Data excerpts
☆ ☆ ☆ ☆ ☆
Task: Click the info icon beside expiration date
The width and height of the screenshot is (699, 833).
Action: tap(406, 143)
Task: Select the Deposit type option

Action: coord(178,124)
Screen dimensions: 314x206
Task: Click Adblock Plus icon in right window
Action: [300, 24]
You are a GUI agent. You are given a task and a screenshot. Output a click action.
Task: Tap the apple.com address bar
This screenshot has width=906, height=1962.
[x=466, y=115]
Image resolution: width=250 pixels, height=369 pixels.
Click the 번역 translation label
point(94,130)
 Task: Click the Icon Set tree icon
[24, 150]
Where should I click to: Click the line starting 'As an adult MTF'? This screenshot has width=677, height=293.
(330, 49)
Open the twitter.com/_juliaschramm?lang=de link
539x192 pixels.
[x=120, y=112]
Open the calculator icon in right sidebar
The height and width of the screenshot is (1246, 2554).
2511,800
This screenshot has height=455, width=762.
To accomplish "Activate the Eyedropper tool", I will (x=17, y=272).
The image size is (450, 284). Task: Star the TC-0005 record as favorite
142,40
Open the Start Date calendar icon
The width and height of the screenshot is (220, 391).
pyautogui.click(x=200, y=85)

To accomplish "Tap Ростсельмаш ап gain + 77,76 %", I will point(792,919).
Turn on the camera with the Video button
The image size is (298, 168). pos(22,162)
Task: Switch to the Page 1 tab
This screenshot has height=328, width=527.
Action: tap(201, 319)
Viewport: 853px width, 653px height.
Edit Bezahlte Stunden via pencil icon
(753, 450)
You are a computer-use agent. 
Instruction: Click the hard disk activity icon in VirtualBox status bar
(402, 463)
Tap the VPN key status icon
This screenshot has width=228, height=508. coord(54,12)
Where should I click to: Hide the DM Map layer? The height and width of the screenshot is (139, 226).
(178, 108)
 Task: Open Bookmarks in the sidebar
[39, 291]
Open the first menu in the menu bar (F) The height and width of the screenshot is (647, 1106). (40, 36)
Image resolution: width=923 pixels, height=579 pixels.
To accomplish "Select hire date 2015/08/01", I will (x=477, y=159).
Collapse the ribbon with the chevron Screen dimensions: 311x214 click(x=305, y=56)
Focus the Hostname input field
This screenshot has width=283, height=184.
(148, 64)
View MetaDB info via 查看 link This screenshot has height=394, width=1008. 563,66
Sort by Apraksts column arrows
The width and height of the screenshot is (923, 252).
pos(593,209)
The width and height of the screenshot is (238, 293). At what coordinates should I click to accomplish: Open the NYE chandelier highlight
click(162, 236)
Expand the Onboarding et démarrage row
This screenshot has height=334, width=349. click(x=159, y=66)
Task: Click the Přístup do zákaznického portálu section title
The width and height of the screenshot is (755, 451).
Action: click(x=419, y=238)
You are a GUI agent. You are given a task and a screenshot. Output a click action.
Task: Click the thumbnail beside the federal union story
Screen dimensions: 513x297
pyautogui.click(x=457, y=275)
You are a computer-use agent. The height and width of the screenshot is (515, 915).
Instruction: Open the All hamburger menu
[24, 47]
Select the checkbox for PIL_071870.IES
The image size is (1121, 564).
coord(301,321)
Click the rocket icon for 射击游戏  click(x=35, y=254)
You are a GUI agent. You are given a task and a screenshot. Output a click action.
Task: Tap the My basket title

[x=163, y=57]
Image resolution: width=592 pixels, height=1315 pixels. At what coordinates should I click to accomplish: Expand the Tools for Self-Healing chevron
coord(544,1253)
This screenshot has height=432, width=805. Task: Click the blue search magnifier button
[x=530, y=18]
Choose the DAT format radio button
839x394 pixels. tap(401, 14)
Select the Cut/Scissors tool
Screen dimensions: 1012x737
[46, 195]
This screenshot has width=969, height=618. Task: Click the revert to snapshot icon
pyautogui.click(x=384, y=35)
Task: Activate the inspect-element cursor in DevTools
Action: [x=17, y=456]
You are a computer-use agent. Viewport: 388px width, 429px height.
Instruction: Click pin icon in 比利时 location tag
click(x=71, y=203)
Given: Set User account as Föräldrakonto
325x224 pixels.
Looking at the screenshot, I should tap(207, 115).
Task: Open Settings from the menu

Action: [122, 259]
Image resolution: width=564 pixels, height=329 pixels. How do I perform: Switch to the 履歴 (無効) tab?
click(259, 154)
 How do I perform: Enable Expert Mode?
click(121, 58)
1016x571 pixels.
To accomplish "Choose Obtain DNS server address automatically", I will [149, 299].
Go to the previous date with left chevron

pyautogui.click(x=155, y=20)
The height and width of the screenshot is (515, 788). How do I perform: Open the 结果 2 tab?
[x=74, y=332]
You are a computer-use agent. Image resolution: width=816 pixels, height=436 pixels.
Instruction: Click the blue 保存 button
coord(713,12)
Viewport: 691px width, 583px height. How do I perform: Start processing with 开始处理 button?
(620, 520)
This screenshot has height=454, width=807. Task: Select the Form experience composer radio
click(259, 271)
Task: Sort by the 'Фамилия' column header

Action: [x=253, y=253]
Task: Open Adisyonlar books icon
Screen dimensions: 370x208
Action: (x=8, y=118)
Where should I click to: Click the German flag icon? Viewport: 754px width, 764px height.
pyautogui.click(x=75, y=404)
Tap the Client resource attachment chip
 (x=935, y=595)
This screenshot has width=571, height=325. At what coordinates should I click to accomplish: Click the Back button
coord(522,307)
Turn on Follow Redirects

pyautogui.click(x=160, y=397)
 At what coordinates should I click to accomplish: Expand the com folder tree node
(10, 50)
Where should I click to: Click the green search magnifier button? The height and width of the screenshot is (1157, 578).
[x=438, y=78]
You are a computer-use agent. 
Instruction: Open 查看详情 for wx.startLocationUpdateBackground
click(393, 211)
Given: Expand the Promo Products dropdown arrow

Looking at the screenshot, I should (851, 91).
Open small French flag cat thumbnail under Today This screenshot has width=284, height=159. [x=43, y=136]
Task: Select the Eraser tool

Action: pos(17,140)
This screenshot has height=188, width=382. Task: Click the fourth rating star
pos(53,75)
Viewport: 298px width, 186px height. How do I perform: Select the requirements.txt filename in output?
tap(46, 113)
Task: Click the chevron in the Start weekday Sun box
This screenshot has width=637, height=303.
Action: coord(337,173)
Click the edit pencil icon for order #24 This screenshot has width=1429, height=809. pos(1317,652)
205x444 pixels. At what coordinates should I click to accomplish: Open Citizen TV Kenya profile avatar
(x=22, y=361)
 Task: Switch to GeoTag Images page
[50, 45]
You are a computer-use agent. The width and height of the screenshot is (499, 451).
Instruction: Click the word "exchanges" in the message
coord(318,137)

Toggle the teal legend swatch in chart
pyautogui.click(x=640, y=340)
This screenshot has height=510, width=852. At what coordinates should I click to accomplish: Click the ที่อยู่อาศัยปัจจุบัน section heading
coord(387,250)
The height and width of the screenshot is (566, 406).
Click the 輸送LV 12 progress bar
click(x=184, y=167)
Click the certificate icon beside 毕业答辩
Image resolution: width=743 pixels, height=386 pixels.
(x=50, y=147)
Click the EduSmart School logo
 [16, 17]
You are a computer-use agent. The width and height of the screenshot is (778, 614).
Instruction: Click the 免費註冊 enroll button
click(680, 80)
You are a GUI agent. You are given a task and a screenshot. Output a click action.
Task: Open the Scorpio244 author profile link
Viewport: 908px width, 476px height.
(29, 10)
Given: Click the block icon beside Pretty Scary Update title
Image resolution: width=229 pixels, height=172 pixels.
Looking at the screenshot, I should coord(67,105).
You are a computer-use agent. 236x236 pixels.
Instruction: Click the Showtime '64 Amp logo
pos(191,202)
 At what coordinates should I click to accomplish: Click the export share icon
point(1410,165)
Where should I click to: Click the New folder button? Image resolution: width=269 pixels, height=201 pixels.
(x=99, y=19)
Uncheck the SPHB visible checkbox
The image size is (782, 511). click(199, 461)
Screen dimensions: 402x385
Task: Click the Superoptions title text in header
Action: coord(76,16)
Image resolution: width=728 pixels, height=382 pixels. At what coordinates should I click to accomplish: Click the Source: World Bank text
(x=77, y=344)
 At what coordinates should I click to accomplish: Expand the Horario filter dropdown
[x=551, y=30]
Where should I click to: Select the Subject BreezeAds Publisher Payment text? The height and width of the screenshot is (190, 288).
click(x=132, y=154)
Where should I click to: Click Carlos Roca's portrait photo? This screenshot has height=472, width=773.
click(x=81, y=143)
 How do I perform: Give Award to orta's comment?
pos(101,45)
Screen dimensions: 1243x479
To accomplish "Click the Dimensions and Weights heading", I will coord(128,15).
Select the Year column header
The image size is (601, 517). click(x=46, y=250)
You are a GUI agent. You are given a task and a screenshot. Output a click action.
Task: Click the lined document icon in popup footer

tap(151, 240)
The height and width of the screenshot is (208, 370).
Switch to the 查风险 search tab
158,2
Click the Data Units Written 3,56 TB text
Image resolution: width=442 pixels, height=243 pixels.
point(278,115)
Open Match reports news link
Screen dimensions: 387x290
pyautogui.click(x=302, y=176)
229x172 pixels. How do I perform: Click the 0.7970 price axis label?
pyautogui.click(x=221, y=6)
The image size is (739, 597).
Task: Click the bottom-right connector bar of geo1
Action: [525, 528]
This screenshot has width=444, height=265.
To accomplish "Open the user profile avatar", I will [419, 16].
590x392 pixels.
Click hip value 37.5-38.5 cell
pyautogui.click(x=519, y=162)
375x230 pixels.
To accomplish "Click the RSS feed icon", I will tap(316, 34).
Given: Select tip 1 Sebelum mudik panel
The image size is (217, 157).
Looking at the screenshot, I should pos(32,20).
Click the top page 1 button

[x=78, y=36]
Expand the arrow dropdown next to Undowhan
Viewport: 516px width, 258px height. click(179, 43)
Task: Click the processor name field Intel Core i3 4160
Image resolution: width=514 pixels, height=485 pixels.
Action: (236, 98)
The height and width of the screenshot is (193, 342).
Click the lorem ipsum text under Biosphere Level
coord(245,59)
☆ ☆ ☆ ☆ ☆
### Exercise
Among the lines above, find those carrying the word "field" and copy them out.

### Reply to the task
Focus the Hostname input field
Task: Click the processor name field Intel Core i3 4160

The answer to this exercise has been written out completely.